Exercise
Report each line from the entries in which "Viewport" can be found.

Material provided
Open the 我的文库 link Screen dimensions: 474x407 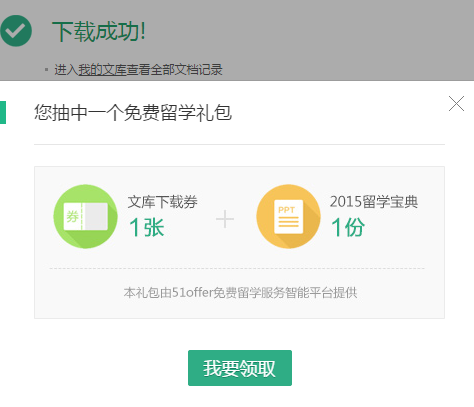[102, 70]
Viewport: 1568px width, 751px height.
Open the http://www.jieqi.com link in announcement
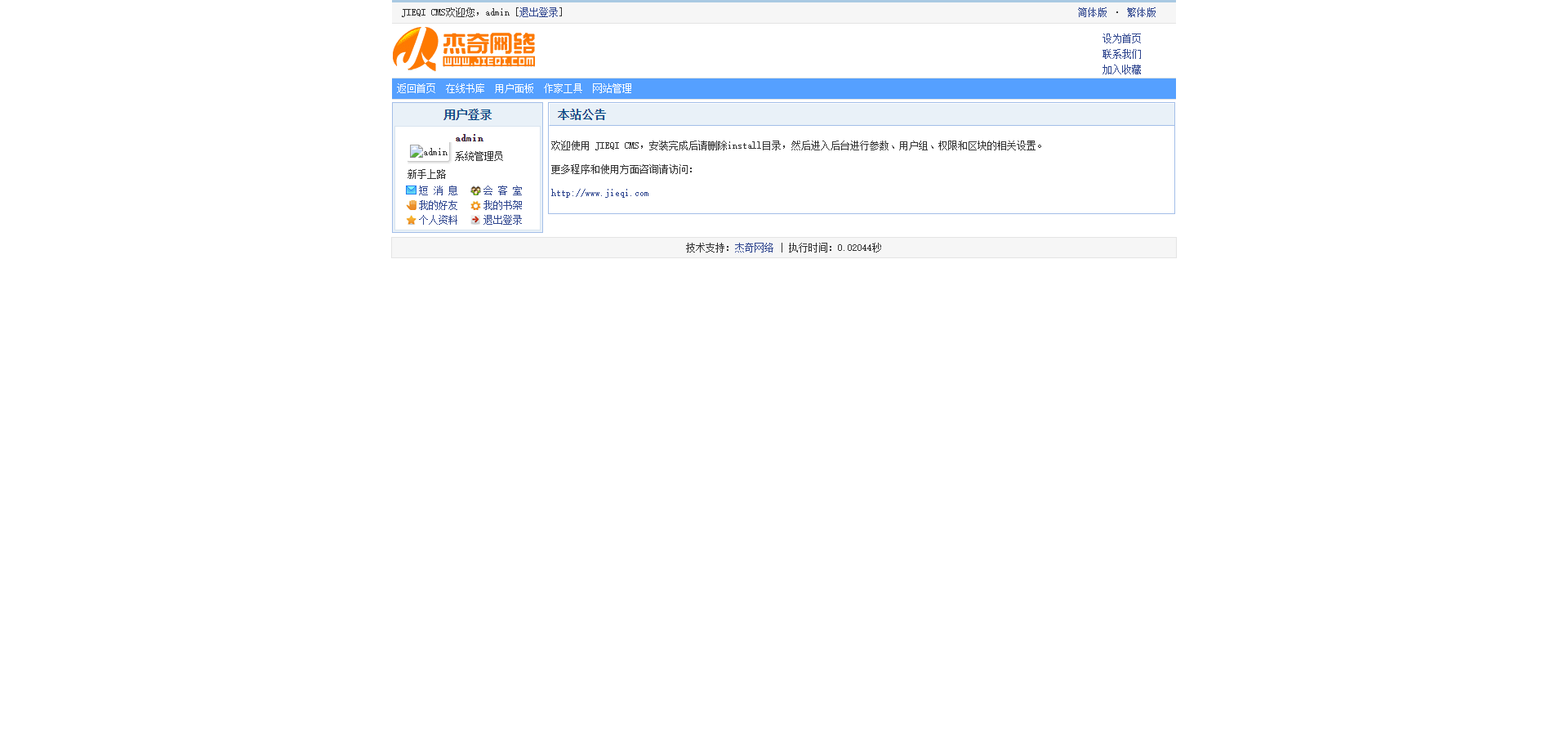point(599,194)
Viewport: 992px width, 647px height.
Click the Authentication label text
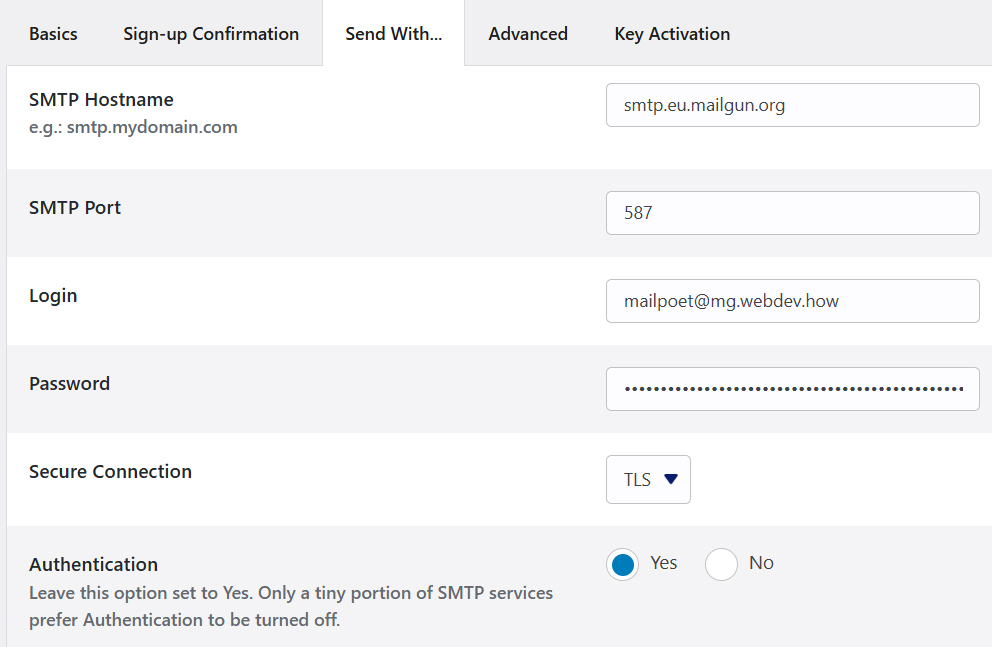coord(93,564)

Output for this exercise
Viewport: 1568px width, 751px height.
Viewport: 992px width, 647px height.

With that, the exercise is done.